By Big Daddy, he meant the government. He had faith in this. It was the government’s job to look out for the general good, preventing
any serious harm individuals might cause in the pursuit of private gain. In his lifetime he’d seen the feds bust trusts, protect unions, and protect the environment with clean air and water laws. The Farm Program dictated many of his practices. In return for his subsidy checks, he had to leave a certain amount of organic matter on the surface. He’d been required to terrace his hillier land. The Soil Conservation Service, set up in FDR’s presidency, enforced these measures to prevent our topsoil from abandoning itself to water erosion, or the wind from picking it up and dropping it on Oklahoma, as it had done during the Dust Bowl. Big Daddy always had his hand in, and he would certainly reach in and do something before the water was all gone.

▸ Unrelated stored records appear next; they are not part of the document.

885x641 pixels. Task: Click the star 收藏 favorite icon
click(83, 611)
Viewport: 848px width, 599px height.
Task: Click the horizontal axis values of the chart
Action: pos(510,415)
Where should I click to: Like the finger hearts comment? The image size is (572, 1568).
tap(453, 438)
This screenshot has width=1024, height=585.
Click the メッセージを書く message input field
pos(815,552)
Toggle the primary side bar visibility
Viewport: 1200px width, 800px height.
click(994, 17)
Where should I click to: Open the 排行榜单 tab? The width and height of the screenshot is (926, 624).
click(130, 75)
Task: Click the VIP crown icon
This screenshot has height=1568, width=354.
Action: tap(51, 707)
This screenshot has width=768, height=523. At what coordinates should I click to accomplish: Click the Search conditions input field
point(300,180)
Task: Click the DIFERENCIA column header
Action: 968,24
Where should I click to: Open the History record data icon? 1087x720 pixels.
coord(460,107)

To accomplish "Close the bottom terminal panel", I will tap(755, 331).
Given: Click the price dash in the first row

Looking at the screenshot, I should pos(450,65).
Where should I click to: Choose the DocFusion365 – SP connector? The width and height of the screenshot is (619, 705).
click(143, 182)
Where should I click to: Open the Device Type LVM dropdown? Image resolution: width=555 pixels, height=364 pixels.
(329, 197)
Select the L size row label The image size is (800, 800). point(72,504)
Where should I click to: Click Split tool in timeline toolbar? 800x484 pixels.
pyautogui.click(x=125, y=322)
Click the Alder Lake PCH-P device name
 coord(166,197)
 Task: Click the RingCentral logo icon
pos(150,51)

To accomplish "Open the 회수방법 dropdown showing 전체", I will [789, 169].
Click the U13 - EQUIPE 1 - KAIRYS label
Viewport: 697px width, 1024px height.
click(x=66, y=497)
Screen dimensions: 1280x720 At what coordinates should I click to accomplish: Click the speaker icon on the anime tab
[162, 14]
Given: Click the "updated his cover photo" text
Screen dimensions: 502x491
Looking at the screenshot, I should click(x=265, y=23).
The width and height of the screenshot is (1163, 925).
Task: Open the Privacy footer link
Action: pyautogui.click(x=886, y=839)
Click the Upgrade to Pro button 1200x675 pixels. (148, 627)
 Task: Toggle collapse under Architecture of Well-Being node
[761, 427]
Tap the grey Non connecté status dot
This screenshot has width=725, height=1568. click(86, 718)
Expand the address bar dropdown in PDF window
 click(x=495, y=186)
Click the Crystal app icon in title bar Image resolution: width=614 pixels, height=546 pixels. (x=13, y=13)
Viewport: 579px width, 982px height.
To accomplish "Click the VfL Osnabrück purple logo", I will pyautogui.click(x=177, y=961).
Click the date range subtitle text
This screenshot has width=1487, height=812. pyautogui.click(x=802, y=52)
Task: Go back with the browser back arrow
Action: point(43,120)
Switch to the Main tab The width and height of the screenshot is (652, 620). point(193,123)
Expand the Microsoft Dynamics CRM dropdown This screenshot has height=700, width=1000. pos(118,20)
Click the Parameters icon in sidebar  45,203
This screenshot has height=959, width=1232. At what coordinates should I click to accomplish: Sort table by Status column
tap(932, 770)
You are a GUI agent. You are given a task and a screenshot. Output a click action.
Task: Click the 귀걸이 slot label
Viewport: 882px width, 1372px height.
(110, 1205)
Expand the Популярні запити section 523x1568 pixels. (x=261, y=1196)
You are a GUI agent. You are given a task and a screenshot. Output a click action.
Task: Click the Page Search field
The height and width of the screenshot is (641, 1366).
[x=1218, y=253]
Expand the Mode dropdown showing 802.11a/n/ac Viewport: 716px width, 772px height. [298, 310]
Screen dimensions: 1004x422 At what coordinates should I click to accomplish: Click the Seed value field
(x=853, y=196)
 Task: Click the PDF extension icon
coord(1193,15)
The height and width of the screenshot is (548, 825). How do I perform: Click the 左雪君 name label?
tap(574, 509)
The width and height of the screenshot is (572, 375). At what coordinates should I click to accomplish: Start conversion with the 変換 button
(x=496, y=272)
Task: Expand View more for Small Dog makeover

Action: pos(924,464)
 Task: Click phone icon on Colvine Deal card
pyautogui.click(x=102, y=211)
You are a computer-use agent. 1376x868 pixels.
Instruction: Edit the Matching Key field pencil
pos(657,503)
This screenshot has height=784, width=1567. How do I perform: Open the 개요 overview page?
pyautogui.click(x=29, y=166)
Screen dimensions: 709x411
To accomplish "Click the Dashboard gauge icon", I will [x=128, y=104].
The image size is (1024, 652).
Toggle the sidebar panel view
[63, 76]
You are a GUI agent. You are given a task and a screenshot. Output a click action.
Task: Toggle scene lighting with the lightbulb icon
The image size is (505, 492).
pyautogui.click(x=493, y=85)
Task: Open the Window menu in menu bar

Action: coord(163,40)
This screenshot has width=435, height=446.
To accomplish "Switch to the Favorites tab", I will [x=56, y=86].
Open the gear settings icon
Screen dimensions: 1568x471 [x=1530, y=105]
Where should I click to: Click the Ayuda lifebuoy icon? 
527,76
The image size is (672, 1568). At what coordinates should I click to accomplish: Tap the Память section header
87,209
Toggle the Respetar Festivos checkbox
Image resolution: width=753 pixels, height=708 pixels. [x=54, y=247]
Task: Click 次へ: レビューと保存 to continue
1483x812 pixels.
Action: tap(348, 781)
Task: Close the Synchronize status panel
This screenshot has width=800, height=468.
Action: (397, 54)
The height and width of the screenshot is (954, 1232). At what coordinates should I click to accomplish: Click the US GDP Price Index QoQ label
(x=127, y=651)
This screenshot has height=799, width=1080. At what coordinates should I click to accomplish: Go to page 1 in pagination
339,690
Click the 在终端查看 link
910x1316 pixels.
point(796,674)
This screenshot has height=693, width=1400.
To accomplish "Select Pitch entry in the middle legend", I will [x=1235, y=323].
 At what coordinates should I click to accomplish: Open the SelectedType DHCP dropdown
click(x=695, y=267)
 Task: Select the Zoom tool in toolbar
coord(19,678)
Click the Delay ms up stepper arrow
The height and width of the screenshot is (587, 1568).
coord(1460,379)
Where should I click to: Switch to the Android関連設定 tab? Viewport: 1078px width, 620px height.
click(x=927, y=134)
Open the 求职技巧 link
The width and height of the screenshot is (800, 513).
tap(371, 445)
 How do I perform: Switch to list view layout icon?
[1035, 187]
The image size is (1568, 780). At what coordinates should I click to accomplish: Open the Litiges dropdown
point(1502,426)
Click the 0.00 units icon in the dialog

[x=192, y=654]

In the meantime, my daddy would raise his brows, cock his head at me, and smile with overstated cheer. “Until then, I got mine!”

How had we managed to farm before we had access to all that water? The same way we still farmed on our dry land. We employed the art my grandfathers and other plains farmers had developed by hit and miss. The first hits had been the wet years during the early half of the 1880s, when settlement boosters claimed that the rain had indeed followed the plows westward as they’d predicted it would. Farmers heartily embraced the rhetoric even if many agronomists warned that the science was extremely dubious.

The misses had been the dry years, culminating in the worst drought ever, in the Dirty Thirties. The thirties were called that because when the wind blew, which was practically all the time, the air filled with topsoil that had been tilled to a powder. My mother told stories of dirt blizzards so thick that they couldn’t see the barn from the house. After those storms, they resorted to using scoop shovels for dustpans. Through those tremendous trials and errors, farmers figured out that to grow wheat on the plains, they would have to let half their fields lie dormant each year, leaving stubble on the surface to prevent erosion and to allow enough moisture to accumulate to support the next crop. To keep weeds from taking over the field, they undercut the stubble with sweeps, the implement we now used in combination with ammonia fertilizer. When, after a year of dormancy, the stubble had to be
removed to make way for a new crop, the two-way disk came into play. It piled dirt up in opposing directions, thwarting the wind.